Moussawi, the plan’s spokesman, was quoted in the Azzaman newspaper as saying the crossing points to the two nations would be open for only several hours a day and under “intense observation.”

The United States and allies claim Iraqi militants receive aid and supplies from Iran, including parts for lethal roadside bombs targeting U.S. forces. Iran denies any role in trafficking weapons.

In Buhriz, a Sunni-dominated town about 35 miles north of Baghdad, U.S. and Iraqi soldiers kicked in doors and scoured homes, but most dwellings were eerily empty.

Suspicions of insurgent masquerades
Soldiers confiscated new Iraqi army uniforms in a building not known to house troops, along with a rocket-propelled grenade launcher and AK-47 magazines. There has been growing suspicion that militants have posed as Iraqi soldiers in some attacks and ambushes.

In another house, medical supplies were scattered about — saline bottles, IV bags, syringes — in what soldiers believe was a makeshift aid station for insurgents.

Image: Relatives cry
Mohammed Ameen / Reuters
Men walk toward a hospital morgue to claim the bodies of relatives killed in twin car bomb explosions in Baghdad on Saturday.

In Tehran, Syrian President Bashar Assad held talks with Iranian leaders, including President Mahmoud Ahmadinejad. The two leaders are generally on opposing sides of Iraq’s sectarian divide: Iran backs the majority Shiites, and Syria is seen as a key supporter of Sunnis.

But Iran denied U.S. and Iraqi government reports that the cleric al-Sadr has crossed over from Iraq. Conflicting reports about his whereabouts have surfaced for nearly a week.

“No, he is not in Iran,” Mohammad Ali Hoseini, spokesman for the ministry, told journalists during a regular press briefing in Iran’s first comment on the issue. “The report is baseless and a kind of psychological warfare against Iran by the U.S. to put more pressure on Iran.”
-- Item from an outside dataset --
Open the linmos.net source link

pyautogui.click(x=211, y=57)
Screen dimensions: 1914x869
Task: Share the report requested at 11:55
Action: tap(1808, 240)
Al-Sadr’s Mahdi Army is widely believed to receive Iranian money and weapons — as do other Shiite groups here — but his political wing is part of Iraq’s U.S.-backed government.

U.S. death toll inches higher
Two more U.S. soldiers have been killed in action, the U.S. military said. Both were killed Saturday: one by a grenade in a northern neighborhood of Baghdad; the other from gunfire north of the city, the military said.

As of Sunday, at least 3,137 members of the U.S. military have died since the beginning of the Iraq war in March 2003, according to an Associated Press count. The figure includes seven military civilians. At least 2,514 died as a result of hostile action, according to the military’s numbers.